A través de estas resoluciones, se establece que el complemento de empleo vendría a equivaler en el ámbito de la función militar lo que el complemento de destino es a los funcionarios civiles, aunque con algunas particularidades: tiene su misma distribución (hasta 29 niveles) e idénticas cuantías, pero se diferencia tanto en el fundamento que justifica su percepción como en la lógica de su distribución a lo largo de los niveles jerárquicos.

No son el mismo concepto

En el caso militar, por tratarse de un complemento personal en atención al empleo alcanzado y no dependiente del destino desempeñado, se han diferenciado claramente los niveles por empleos según su relación jerárquica, de forma que no ha existido superposición, ni entre categorías distintas, ni entre empleos (a excepción de la especialidad del empleo de alférez y teniente).

«La correspondencia mencionada reglamentariamente entre complemento de empleo (militar) y de destino (civil) no supone una equiparación normativa entre ambos conceptos retributivos», expresa el organismo judicial, a pesar de que «la Administración demandada viene a realizar una equiparación total y absoluta entre el complemento de empleo y el complemento de destino».

Así pues, el complemento de destino de los funcionarios civiles se percibe en función del puesto de trabajo que se ocupa, y, por el contrario, el de empleo de los militares se percibe únicamente en méritos a la graduación – empleo- del sujeto, con toda independencia de cuál sea el puesto militar -destino- en que preste servicio. Este complemento se divide en niveles, y el de coronel correspondería al 30.

Sin embargo, el texto reglamentario no contempla en su Anexo II la percepción de un complemento de empleo Nivel 30, el cual no existe, lo que reafirma que el punto 2 de la Disposición Duodécima de la Ley 39/2007 no se estaría refiriendo a dicho complemento de empleo, pues estaría aludiendo a un imposible, toda vez que ningún militar percibe el complemento de empleo de nivel 30. Los generales reciben un complemento de empleo, de cuantía muy superior, pero que no se asocia a nivel.

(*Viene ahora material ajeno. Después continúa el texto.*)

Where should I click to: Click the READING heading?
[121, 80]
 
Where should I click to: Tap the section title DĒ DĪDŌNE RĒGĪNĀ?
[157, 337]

Permiso para ajustar el componente singular

En la normativa se reconoce al personal militar la posibilidad de solicitar la reducción, a petición propia, del complemento específico correspondiente al puesto que desempeñe, al objeto de adecuarlo al porcentaje que permite obtener el reconocimiento de compatibilidad para el ejercicio de actividades privadas, y se excluye a continuación de esta posibilidad a los militares «que desempeñen puestos que tengan asignado complemento de destino de nivel 30 y 29».

Por tanto, «nada autoriza tampoco a entender que asimismo queden excluidos los militares que perciban ‘complemento de empleo‘ de igual importe. Nos parece que se trataría a todas luces de la aplicación extensiva de una norma restrictiva de derechos que no resultaría admisible», expresa la sentencia.

Ello hace que el TSJM considere que «habría que permitir al recurrente el ajuste del componente singular del complemento específico del puesto que desempeñan al objeto de adecuarlo al porcentaje al que se refiere el artículo 16.4 de la Ley 53/1984, de 26 de diciembre, de Incompatibilidades del Personal al Servicio de las Administraciones Públicas, con lo que, la razón fundamentadora de la resolución de la Comisión Superior de Retribuciones Militares de la Subsecretaría de Defensa de fecha 15 de marzo de 2016 se desvanece debiéndose permitir al recurrente que se ajuste el componente singular del complemento específico a la cuantía exigida por la norma, que sería el 30 por ciento de su retribución básica, excluidos los conceptos que tengan su origen en la antigüedad».